Arabization of the app includes more than just an Arabic interface. The expressions used in the Arabic version are exclusive to the Egyptian culture. Rather than become a mayor of a venue you regularly visit, you become its ‘omda, the Arabic expression for Mayor, which has far more tribal connotations to it.

While check-in services are still new to an Egyptian audience, Nafee is optimistic. “Check-in services are going to fly. It’s matter of when, not if. People are going to start using their phones for other things and they’re going to use it to check in. They’re going to use location based services. We’re very early in the market. That said, if you look at Offerna – the Egyptian Groupon – it’s about time people are going to start buying on the web. It’s still not that popular – it’s almost like using the group buying power of people – it’s natural. We’re trying to stay ahead of the curve by trying to figure out what people are going to use, technology barriers, societal barriers.”

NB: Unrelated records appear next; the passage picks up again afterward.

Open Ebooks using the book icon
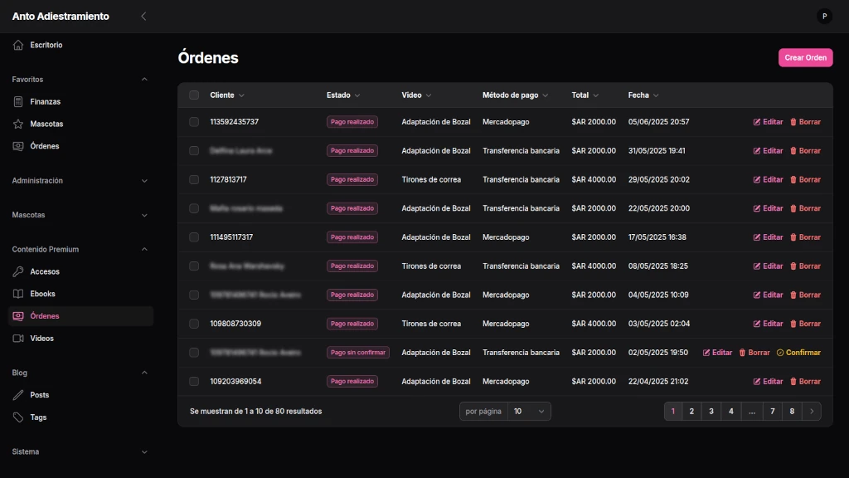 coord(18,294)
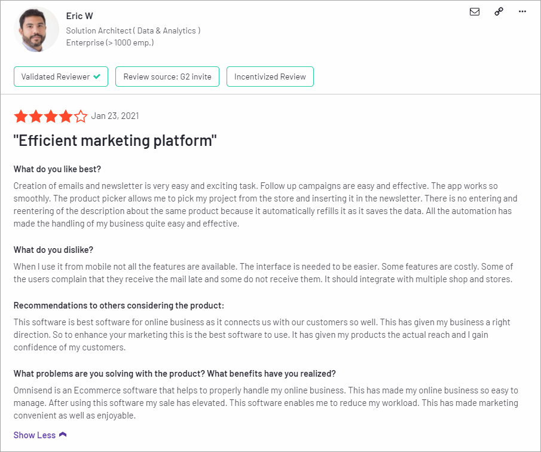Click the What do you dislike? heading
Screen dimensions: 541x452
coord(53,250)
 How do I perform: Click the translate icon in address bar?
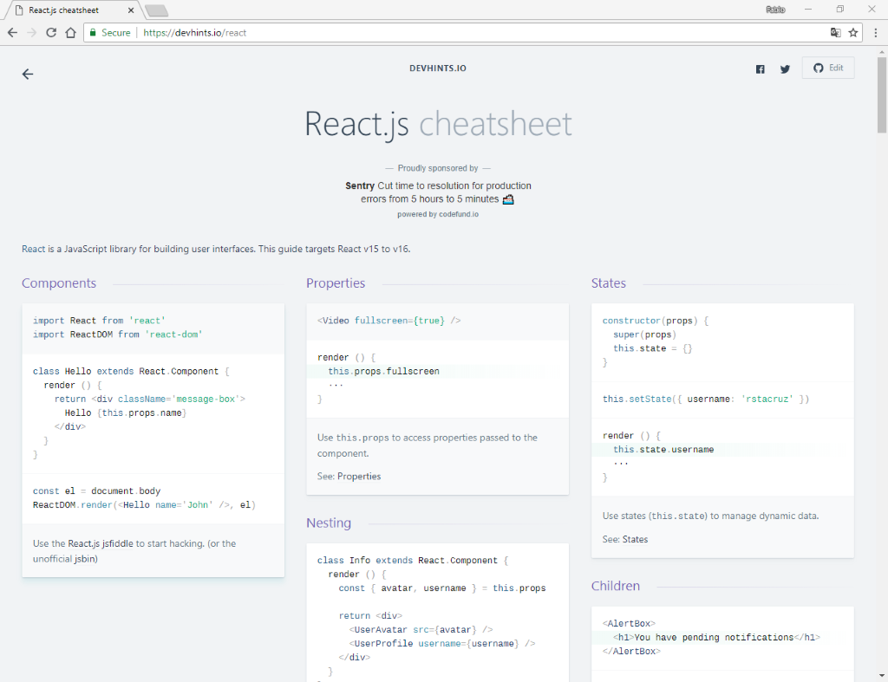834,32
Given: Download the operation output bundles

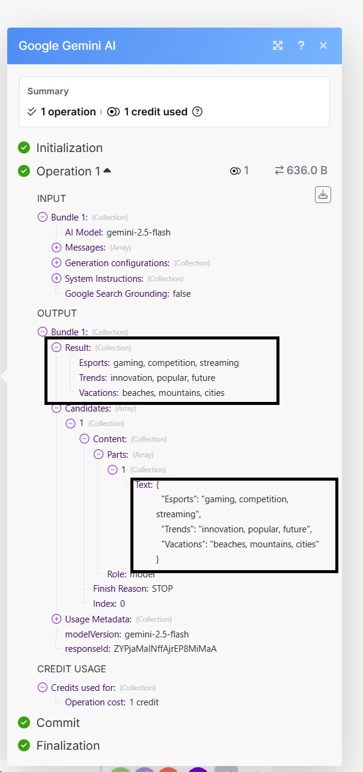Looking at the screenshot, I should pos(323,195).
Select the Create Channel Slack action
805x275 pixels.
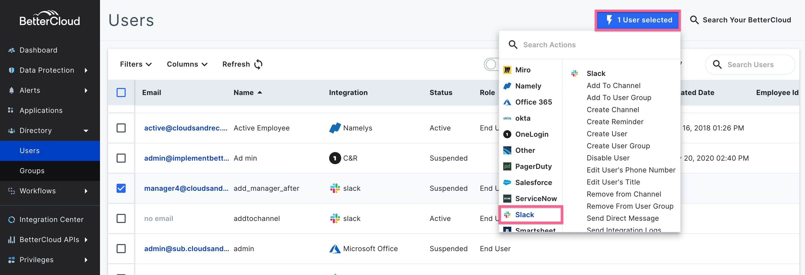click(x=613, y=109)
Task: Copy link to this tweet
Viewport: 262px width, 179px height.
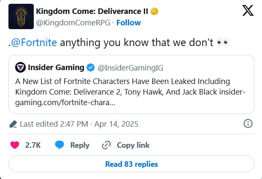Action: tap(133, 145)
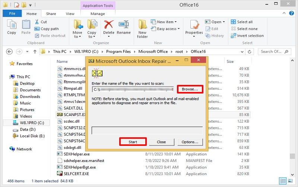This screenshot has height=187, width=298.
Task: Open the View ribbon tab
Action: (70, 14)
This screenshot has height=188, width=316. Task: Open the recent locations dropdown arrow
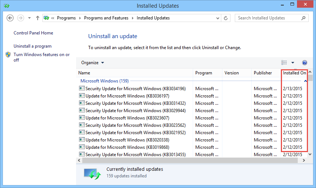(x=29, y=18)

I had to ask Nafee, if there were concerns, due to the culture, that women would be reluctant to use the app, “We have a close to even split between guys and girls using the app. It’s not a big deal. However, a lot of people are extremely conscience about privacy, but for totally different reasons than what you’d think.”

The App

So what of the app itself? Testing the Android version, IntaFeen displayed 50 venues within range, compared to Foursquare’s 30, as well as a wider range of types of venues, including schools, hair salons and mosques. Together with the gamification of the app with badges and mayorships, as well as the ability to link your account to Twitter and Facebook, IntaFeen is a solid alternative to Foursquare for Egyptians. But Wireless Stars doesn’t plan on stopping there. They’re already looking to expand into other countries in the Middle East.

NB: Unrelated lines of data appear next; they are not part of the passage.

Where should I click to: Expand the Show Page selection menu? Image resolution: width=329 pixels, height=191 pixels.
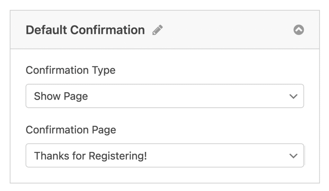tap(165, 96)
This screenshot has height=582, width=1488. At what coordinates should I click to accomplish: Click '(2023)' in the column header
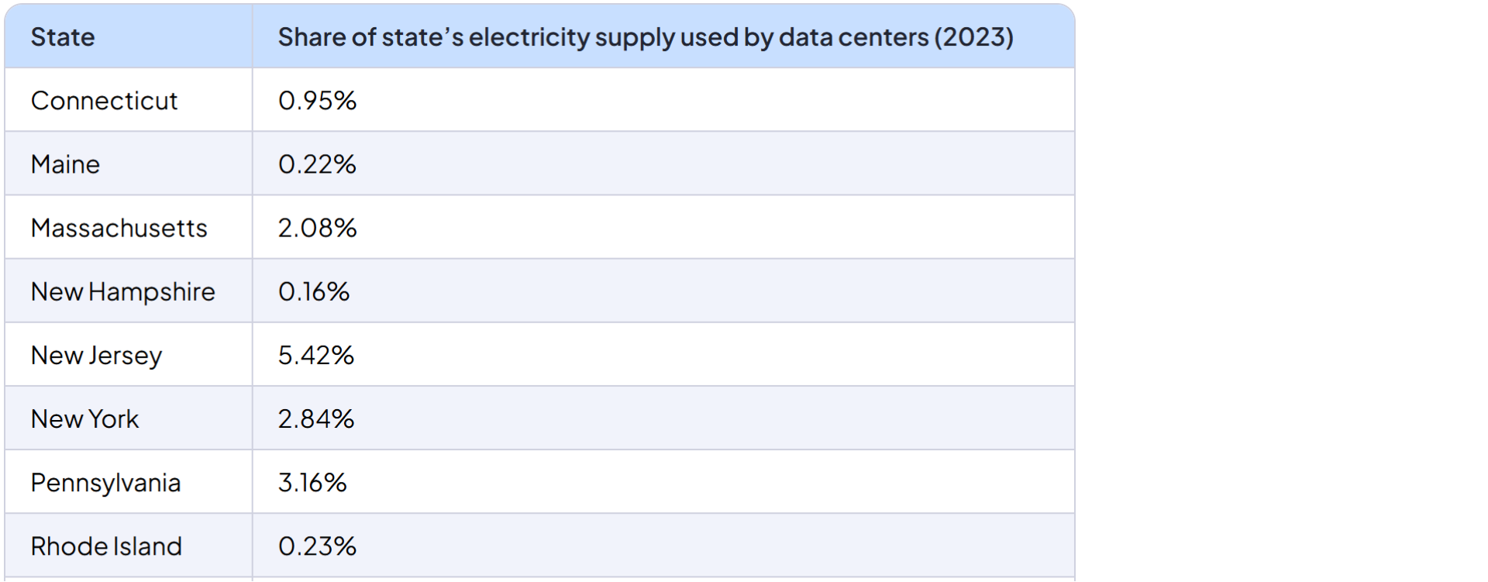click(x=974, y=37)
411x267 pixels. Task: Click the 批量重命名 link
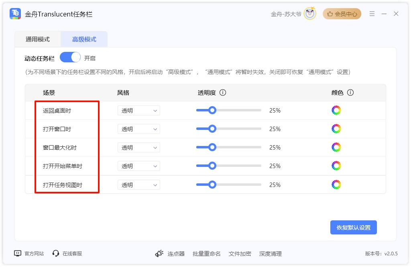point(206,254)
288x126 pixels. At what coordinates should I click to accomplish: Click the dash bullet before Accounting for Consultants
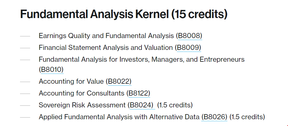coord(25,94)
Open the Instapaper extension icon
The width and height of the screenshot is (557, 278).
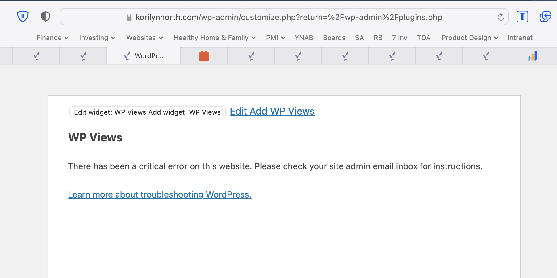click(x=522, y=17)
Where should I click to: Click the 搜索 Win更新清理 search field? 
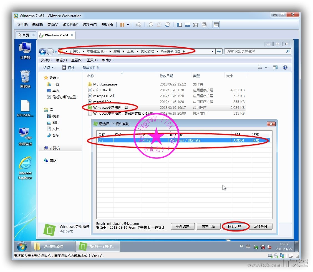tap(255, 52)
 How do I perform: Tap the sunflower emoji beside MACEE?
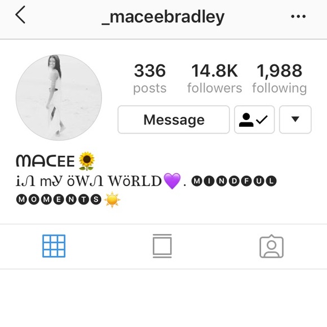click(87, 161)
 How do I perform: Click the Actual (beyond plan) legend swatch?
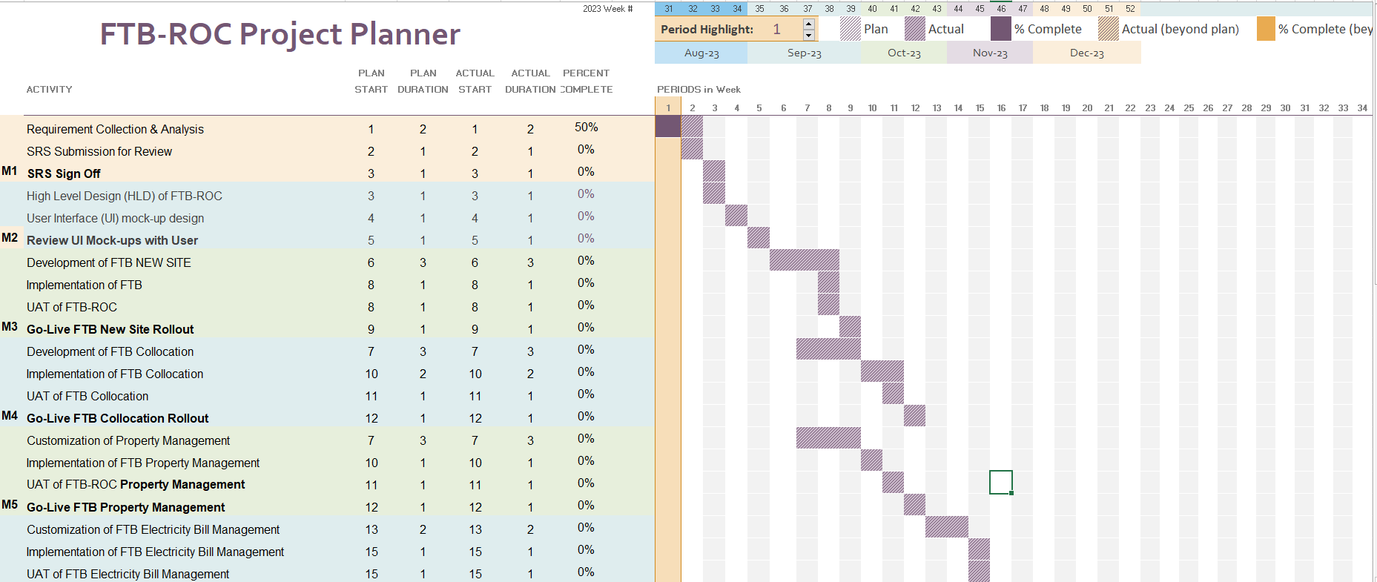coord(1109,30)
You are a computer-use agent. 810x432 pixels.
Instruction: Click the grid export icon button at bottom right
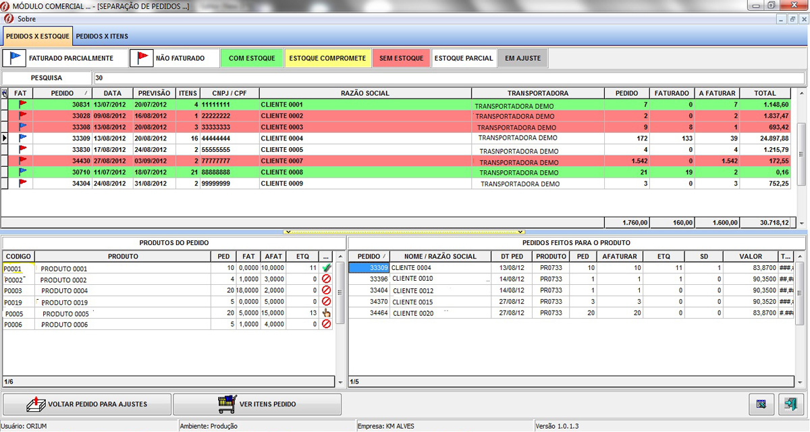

If you’re already a Foursquare user, making the switch to IntaFeen will be seamless. The Foursquare interface is slightly more sleek, but as far as functionality is concerned, IntaFeen comes out on top. And for Egyptians who are new to the check-in scene, the IntaFeen team’s local knowledge and understanding could very well be the key to getting more people checking in throughout Egypt than ever before.